Insiden tragis ini terjadi saat korban bersama dua rekannya nekat mandi di lokasi tersebut pada dini hari. Meski sempat mendapatkan peringatan dari penjaga setempat, korban diduga mengabaikannya hingga akhirnya terseret arus dan tenggelam.
Kronologi Kejadian
Peristiwa bermula ketika korban berangkat menuju lokasi bersama dua temannya, Rekel (17) dan Heriadi (34), sekitar pukul 03.00 WIB. Setibanya di lokasi, mereka sempat menemui penjaga air terjun untuk meminjam senter. Saat itu, penjaga sudah memberikan peringatan keras agar mereka tidak turun ke air mengingat waktu yang masih dini hari dan faktor keamanan.
Namun, peringatan tersebut tidak diindahkan. Begitu tiba di tepi air, korban langsung menceburkan diri. “Setelah masuk ke air, korban langsung tenggelam dan hilang,” ujar petugas BPBD Kota Pagar Alam, Kusmanto, berdasarkan keterangan saksi di lokasi kejadian.
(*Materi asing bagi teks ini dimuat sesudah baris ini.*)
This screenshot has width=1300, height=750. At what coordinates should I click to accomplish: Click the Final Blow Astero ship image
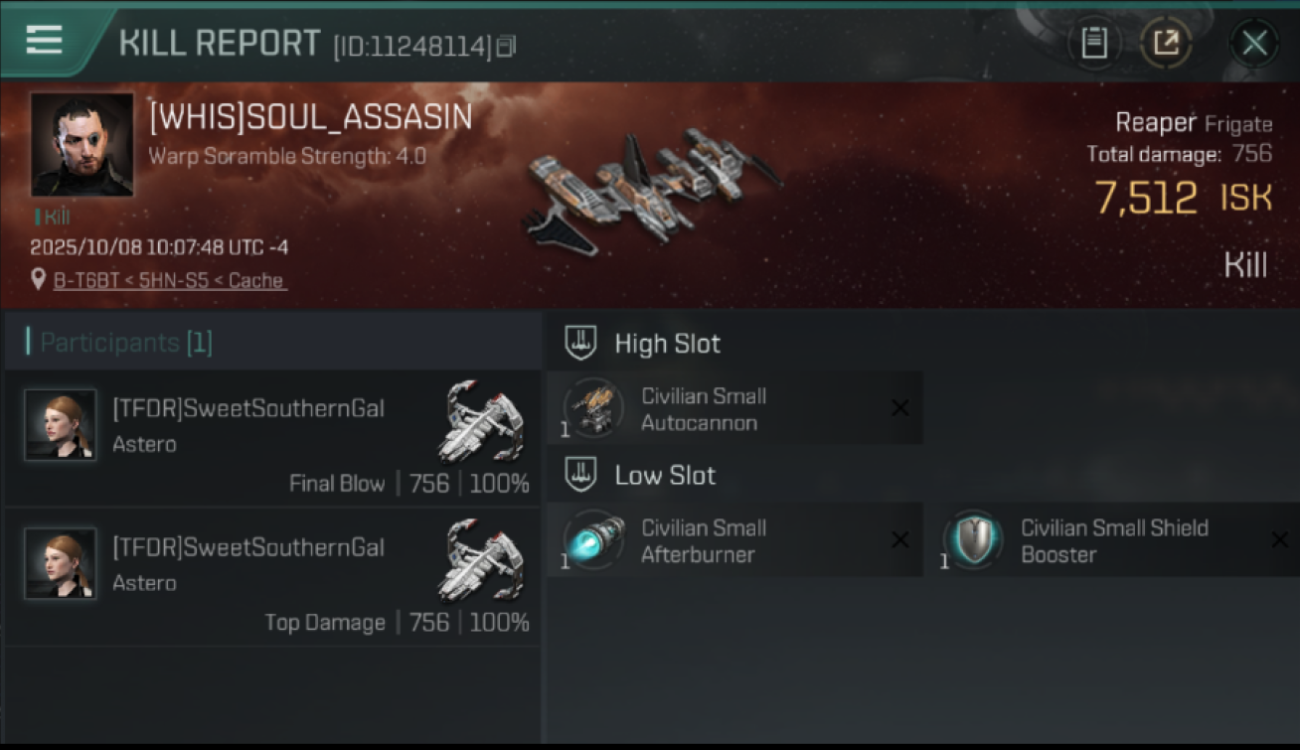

Rekan korban, Rekel, sempat berupaya memberikan pertolongan. Namun, usaha tersebut dibatalkan karena ia merasa ada tarikan kuat dari dasar air yang membahayakan nyawanya.
Evakuasi oleh Tim Gabungan
Laporan mengenai orang tenggelam diterima oleh Badan Penanggulangan Bencana Daerah (BPBD) Kota Pagar Alam sekitar pukul 04.54 WIB. Kasubbid Logistik BPBD Pagar Alam, Panca Putra, menjelaskan bahwa dua regu tim tiba di lokasi sekitar pukul 06.00 WIB.
“Tim langsung melakukan tindakan cepat, termasuk membuka pintu air untuk mengurangi debit air guna memudahkan pencarian,” kata Panca Putra.
Setelah pencarian intensif, korban akhirnya ditemukan di dasar air sekitar pukul 07.30 WIB dalam kondisi meninggal dunia. Jenazah korban langsung dibawa ke RSUD Besemah Pagar Alam untuk penanganan lebih lanjut sebelum diserahkan kepada pihak keluarga.
Imbauan Pihak Berwenang
Pihak berwenang mengimbau agar wisatawan maupun warga lokal selalu mematuhi aturan di tempat wisata. Masyarakat diminta tidak melakukan aktivitas di kawasan wisata air pada waktu berisiko, seperti dini hari atau saat cuaca buruk, karena arus deras dan kedalaman air sering kali tidak terduga.